抜き出した文章:
━━━━━━
この映画は1980年に公開された有名なカルト映画だ。『太陽を盗んだ男』と並んで日本カルト映画の二大巨塔と言ってもいいかもしれない。実際、80年代の名画座ではこの2本立てが定番だったらしい。
音楽は泉谷しげるや頭脳警察のPANTAなどが担当している。劇中で流れる彼らのロックミュージックがとてもカッコいい。音楽の勢いに乗って疾走する類いの映画だ。頭を空っぽにしてバカになって観るのがちょうどいい。暴走族が集会する場所の名前が「バトルロワイヤル広場」だったり、内ゲバする廃墟が「デス工場跡」だったり、それから「スーパー右翼本部」ってなんだよと笑ってしまう。とにかく頭の悪い映画である。嫌いではない。むしろ僕はこういうのが結構好きだ。
ストーリーとしては、時代遅れになった暴走族が内部分裂して「みんなに愛される暴走族」を目指すグループが生まれたり、右翼団体に入って「御国のために役にたつ立派な男」を目指したり、そういう状況の中で仁という主人公は暴走族としてツッパリ通すという話だ。そのあいだずっと内ゲバをしている。立花隆の『中核派VS革マル』で読んだ光景が頭に浮かぶ。思想のない政治闘争のようだ。事実、作中で赤旗は馬鹿にされるし、君が代に至っては「意味の分からない歌」扱いだ。ただ理由もなく「暴走族の美学」みたいなものを貫き通すのである。
それがカッコいいかと言われると、むしろめちゃくちゃにダサい。バカバカしいプライドのために命をかけるアホみたいな姿が描かれている。しかし、主人公の泥臭くてダサいツッパリが、時代に適合することも「大人の男」になることもできない不器用さからだと思うと、なんだか愛おしくなるのである。手下たちにも離反され、敵対グループや右翼団体に腕を切り落とされた末に放たれる「この街の奴ら全員殺したいんだよ」というセリフには思わず興奮してしまった。
こういう勢いが命の映画であるが、映像としてはなかなか面白かった。僕は映画の技法については全くの素人なのでよく分からないが、前衛的なカットが散りばめられていたように思う。廃墟の瓦礫のなかでギターを演奏する謎の集団のシーンなんかは『田園に死す』を思い出す。
━━━━━━
データ:

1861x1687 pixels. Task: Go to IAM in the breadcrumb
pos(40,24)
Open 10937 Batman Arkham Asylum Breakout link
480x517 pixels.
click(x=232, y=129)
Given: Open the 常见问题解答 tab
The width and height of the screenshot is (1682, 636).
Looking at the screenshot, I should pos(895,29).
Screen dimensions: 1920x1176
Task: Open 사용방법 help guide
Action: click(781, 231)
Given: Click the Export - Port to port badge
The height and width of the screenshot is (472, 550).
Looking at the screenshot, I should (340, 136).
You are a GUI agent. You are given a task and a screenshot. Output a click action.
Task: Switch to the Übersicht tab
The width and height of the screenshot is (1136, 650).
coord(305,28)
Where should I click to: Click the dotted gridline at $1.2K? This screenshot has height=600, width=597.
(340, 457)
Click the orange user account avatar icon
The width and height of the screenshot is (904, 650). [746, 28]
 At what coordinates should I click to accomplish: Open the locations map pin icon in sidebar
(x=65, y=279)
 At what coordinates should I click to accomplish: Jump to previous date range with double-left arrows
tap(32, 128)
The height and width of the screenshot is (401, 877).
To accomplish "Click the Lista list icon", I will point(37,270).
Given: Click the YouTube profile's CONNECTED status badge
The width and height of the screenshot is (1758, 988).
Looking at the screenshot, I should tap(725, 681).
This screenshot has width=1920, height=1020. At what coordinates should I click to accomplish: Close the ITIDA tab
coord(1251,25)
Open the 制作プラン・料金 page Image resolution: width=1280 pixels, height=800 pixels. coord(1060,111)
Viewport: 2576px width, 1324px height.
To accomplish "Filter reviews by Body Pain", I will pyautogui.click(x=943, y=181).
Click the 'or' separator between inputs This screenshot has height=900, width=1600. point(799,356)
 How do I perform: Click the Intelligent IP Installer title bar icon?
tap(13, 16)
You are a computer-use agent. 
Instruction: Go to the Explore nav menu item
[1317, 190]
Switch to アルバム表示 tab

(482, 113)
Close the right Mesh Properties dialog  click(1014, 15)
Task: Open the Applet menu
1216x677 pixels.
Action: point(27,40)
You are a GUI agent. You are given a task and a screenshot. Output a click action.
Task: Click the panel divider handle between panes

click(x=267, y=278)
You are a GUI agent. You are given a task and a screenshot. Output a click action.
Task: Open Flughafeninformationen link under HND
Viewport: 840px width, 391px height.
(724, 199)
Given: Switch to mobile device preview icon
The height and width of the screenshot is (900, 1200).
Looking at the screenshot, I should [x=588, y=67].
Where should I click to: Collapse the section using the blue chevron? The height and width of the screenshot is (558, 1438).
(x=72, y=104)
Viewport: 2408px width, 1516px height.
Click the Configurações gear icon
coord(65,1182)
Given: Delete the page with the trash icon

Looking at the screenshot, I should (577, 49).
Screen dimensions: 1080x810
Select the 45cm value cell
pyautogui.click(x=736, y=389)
━━━━━━
お題:
a - 「pixels」という文字列を含む行を数えて、その数だけを答えてください。
b - 映画の感想文を、最後の文のあとから書き進めてください。
ここに並んだ行は、映画の感想文とはまったく関係がありません。

こたえ:
a - 4

b -
ところで、本作が意識しているのは『マッドマックス』だろう。僕はどちらかいえば『狂い咲きサンダーロード』の方が好きだ。まず、『マッドマックス』には分かりやすい悪役がいる。殺人と強姦を楽しみとする残虐な連中だ。他方、『狂い咲きサンダーロード』の敵役はというと、そういう悪役とは違う。むしろまともなのは敵の方だ。バイクに乗って暴れ回りたい欲求と社会的な規範との折り合いをつけることができたり、筋を通して右翼団体に入団したり、そういうことができるのである。それに対して主人公の仁はというとそんな社会性はない。暴走への熱量が1人だけ高くて周りを置いてけぼりにしてしまうし、命を助けてもらった右翼の先輩に対しても反抗的な態度を取り続ける。そんなことを続けているうちに全員を敵に回してしまうのである。それに、仁が復讐をする理由は『マッドマックス』のように殺された妻子の敵討ちとかそんなカッコいい理由ではない。確かに殺された仲間はいたし、それで引っ込みがつかなくなったということはあるかもしれないが、彼が「この街の奴ら全員殺したい」とつぶやく理由は、思うようにならないこの世界に対する憎しみだ。だから仲間を殺した敵対グループも、助けてくれた右翼団体も、警察も見境なく皆殺しにするのだ。僕はこういう情けない奴が大好きだ。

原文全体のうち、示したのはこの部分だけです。